Personal information
- Full name: William Taylor
- Born: 2 June 1902
- Died: 27 October 1978 (aged 76)
- Original team: Golden Point
- Height: 188 cm (6 ft 2 in)
- Weight: 99 kg (218 lb)

Playing career^{1}
- Years: Club / Games (Goals)
- 1926: Geelong / 8 (10)
- ^{1} Playing statistics correct to the end of 1926.

= Bill Taylor (Australian footballer) =

Australian rules footballer

William Taylor (2 June 1902 – 27 October 1978) was an Australian rules footballer who played with Geelong in the Victorian Football League (VFL).

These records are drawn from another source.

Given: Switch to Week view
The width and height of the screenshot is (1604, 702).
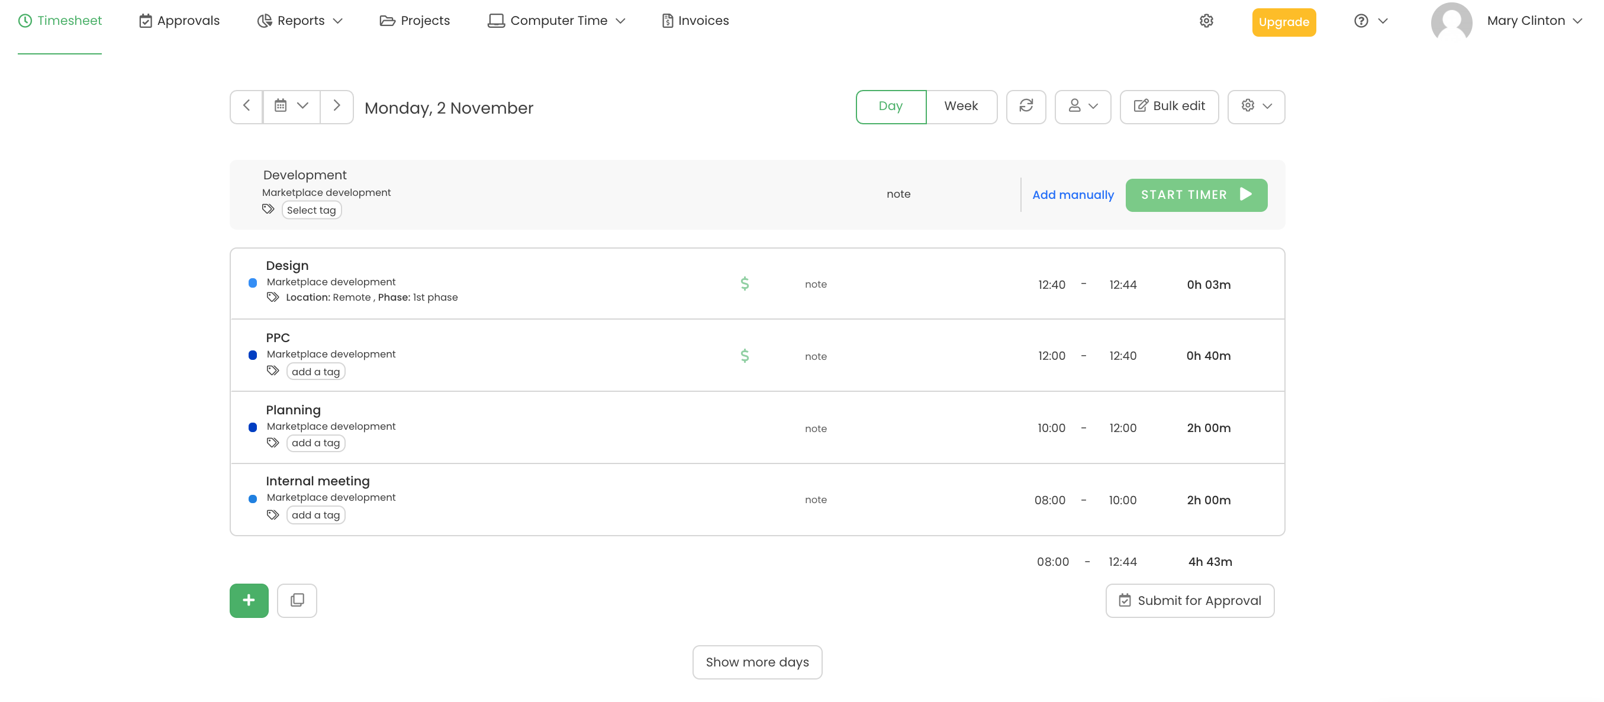Looking at the screenshot, I should coord(960,105).
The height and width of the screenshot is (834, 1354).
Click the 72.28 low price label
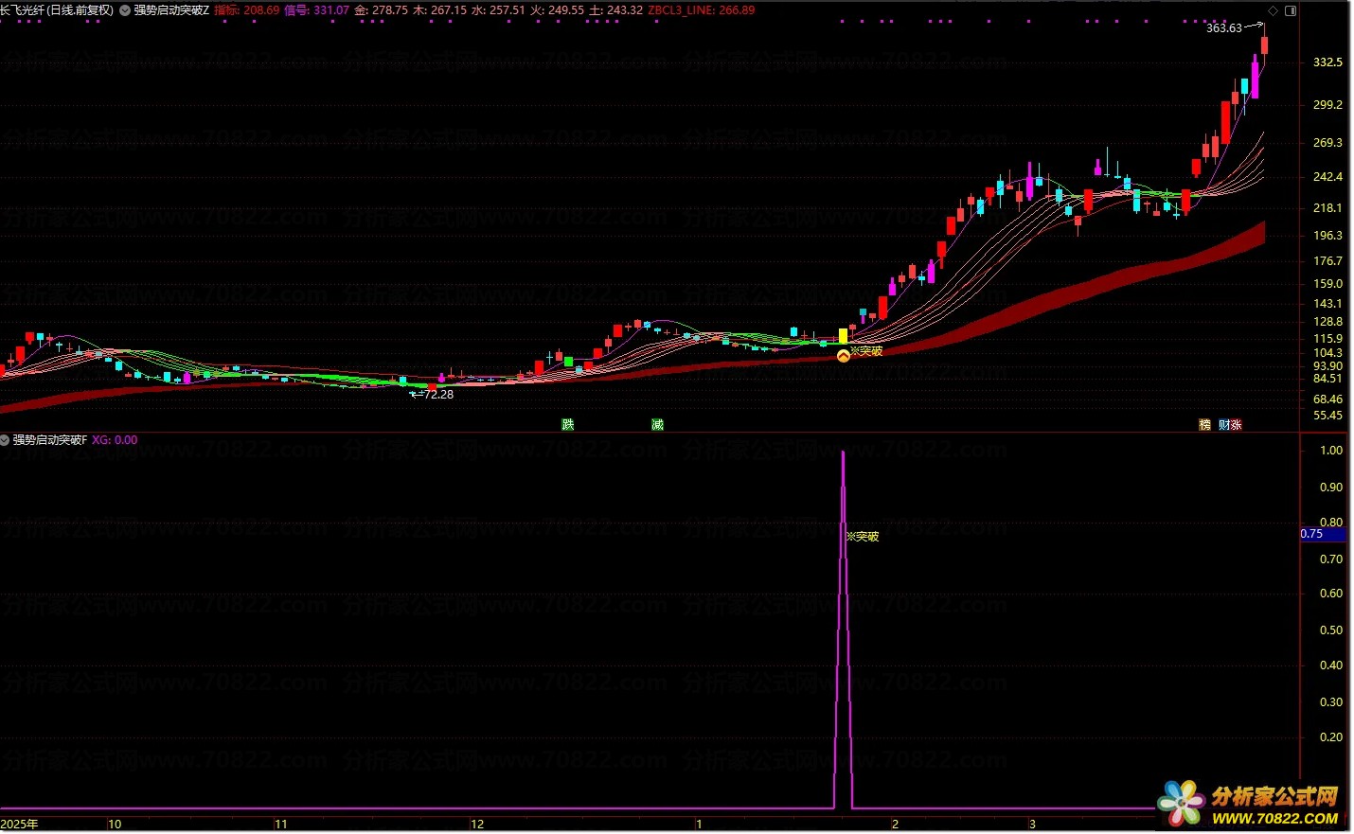[438, 395]
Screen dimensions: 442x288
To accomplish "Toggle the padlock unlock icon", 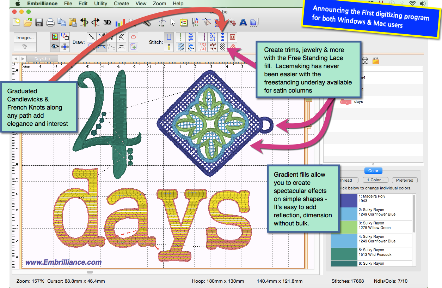I will click(375, 60).
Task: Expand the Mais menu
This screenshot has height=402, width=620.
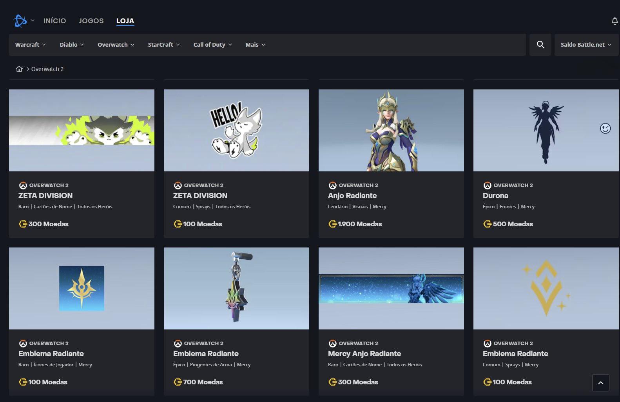Action: [255, 45]
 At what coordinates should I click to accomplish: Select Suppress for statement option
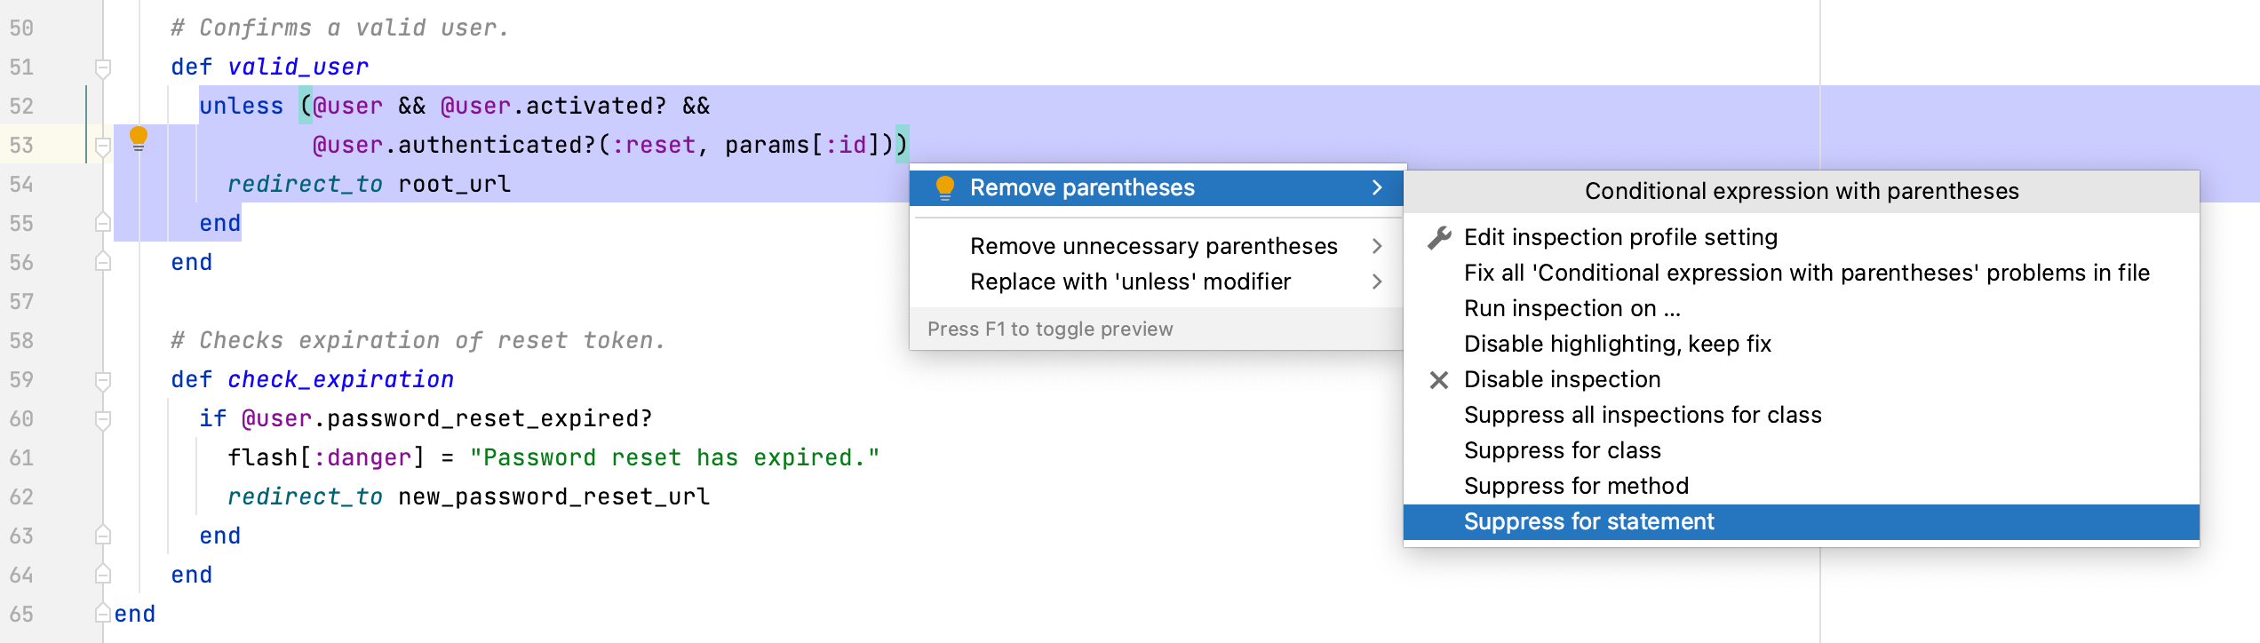1588,522
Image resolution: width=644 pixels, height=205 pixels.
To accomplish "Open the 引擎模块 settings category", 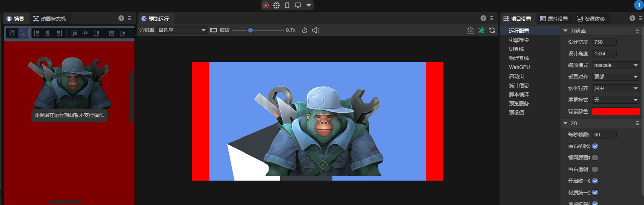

Taylor grew up on his parents farm outside Smeaton, Victoria. Being a tall lad he started playing football with the local side, Smeaton. After four years he transferred to Golden Point in the Ballarat league.

During the annual Geelong district versus Ballarat district charity match he was noticed by Geelong recruiters.

Moving to Geelong where he trained to be a wool classer, Taylor had ankle issues that restricted his only season in the VFL. Tall for the era, Taylor could play at both ends of the ground. He could also ruck. He was a fine mark and a long kick of the football.

He left Geelong under a cloud after being left off the club's training list.